Frohes neues Jahr. Ich hätte nie gedacht, dass ich das schaffe. Ich habe endlich umgeparkt. Im Kopf. Schon als Kind fuhr ich mit dem Fahrrad die Wittener Straße entlang, immer bergauf, bis ich an diese riesigen Gebäude kam, in denen Autos (damals unerreichbar) gebaut wurden. Mütter und Väter meiner Kumpels strömten da zu bestimmten Zeiten rein und raus, mein Vater verströmte seine Gesundheit lieber in den Stahlwerken, wo eher die Bleche für die Blitz-Karossen gewalzt wurden. Er träumte immer vom Opel-Kapitän, ich auch, doch reichte es irgendwann nur für einen abgelegten Kadett vom Schwiegervater, eine rostende rote Scheißkarre, gut dass irgendwann Kinder und mein Bulli da waren. Also umgeparkt, oft verrät der zweite Blick eben mehr als der erste, sagt der Konzern. Genau. Kann ein Auto Karl heißen? Klar doch. Manche heißen auch Schrotthaufen. Oder Adam und Eva. Mein Nachbar hat jetzt auch umgeparkt. In eine Transfergesellschaft, mit 55 Jahren, nach 35 Jahren bei den US-Amerikanern. Ein nettes Care-Paket gab es nicht, nicht einmal eine Ehrung, auch Bochums Oberbürgermeisterin Ottilie Scholz war zuletzt ausgeladen. Natürlich. Oft verrät der zweite Blick eben mehr als der erste. Oh Tannenbaum. Wo das Herz noch zählt. Und selbst der VfL seinen „Helden“ in die Wüste schickt. Wo Nokia weg, wo alles weg, wo niemand mehr hin, da wo ich bin, oh du Ruhrgebiet, du Perlenrevier, du Einöde, die selbst Smaug meidet wie einen neuen Opel. Ein neuer Hit?

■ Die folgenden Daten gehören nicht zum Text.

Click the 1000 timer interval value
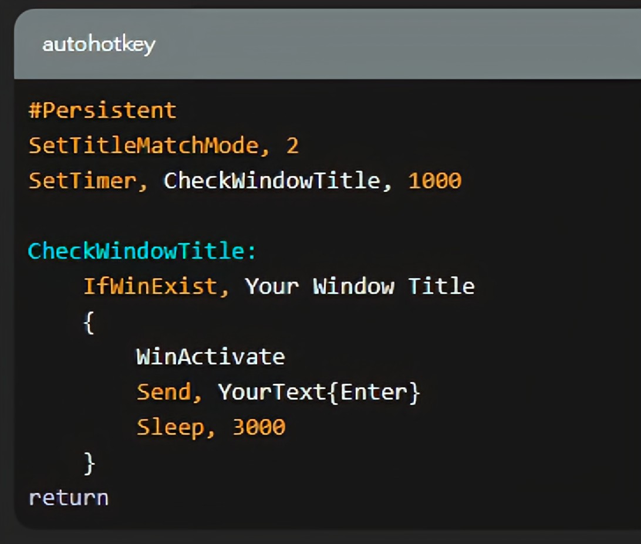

Wer wollte so eine Imperialistenkarre hier noch fahren? Ein Konzern, pleite wie die Geier, aufgepäppelt mit amerikanischen Steuergeldern (oder etwa frisch gedruckt?), macht sich in Europa auch noch selbst Konkurrenz, will, ich zitiere: alltagstaugliche Lösungen für die Gegenwart bieten, ohne die Zukunft der Umwelt zu vergessen – oder mein Budget. Zum Gröhlen. Dann doch lieber das GM-Original, da weiß man wenigstens warum man dagegentreten möchte. Doch ist das besser als die alte modifizierte Nähmaschine? Ich glaube nicht. Was jetzt vonnöten ist, ist Haltung. Das Ruhrgebiet ist Opel-frei, und so soll es auch werden – Opel-frei. Jeder Popel fährt ’nen Opel. Der Satz ist auch schon uralt, hat aber nach der Schließung eines Werks und der Freistellung von tausenden von Mitarbeitern eine ganz neue Bedeutung bekommen. Und selbst die aktuelle pseudoinnovative Werbekampagne macht die Preise nicht besser. Also Umparken im Kopf, jetzt. Streichen wir das 52-jährige Kapitel aus dem kollektiven Gedächtnis, lassen wir lieber die ollen Zechenkapellen lauter trompeten. Strukturwandel, wer braucht so einen Scheiß, wenn man Arbeit hat oder wenigstens eine Transfergesellschaft. Wir wohnen immerhin in einer Metropole. Das ist Detroit ja auch nicht mehr. Also.
Kapitalismus ist eine tolle Sache, wenn man Geld hat oder etwas Wichtiges zu verkaufen. Und sei es die eigene Gesundheit. Ich geh mal auf den Balkon eine rauchen und schaue auf den Parkplatz. VW, Audi, ein paar Franzosen und ein mittelalterlicher, aber glänzender Mercedes. Von Opel weit und breit keine Spur, und das 1.500 Meter Luftlinie vom Werk entfernt. Recht so. Wer einen Zapffira oder so findet, blitzschnell umparken.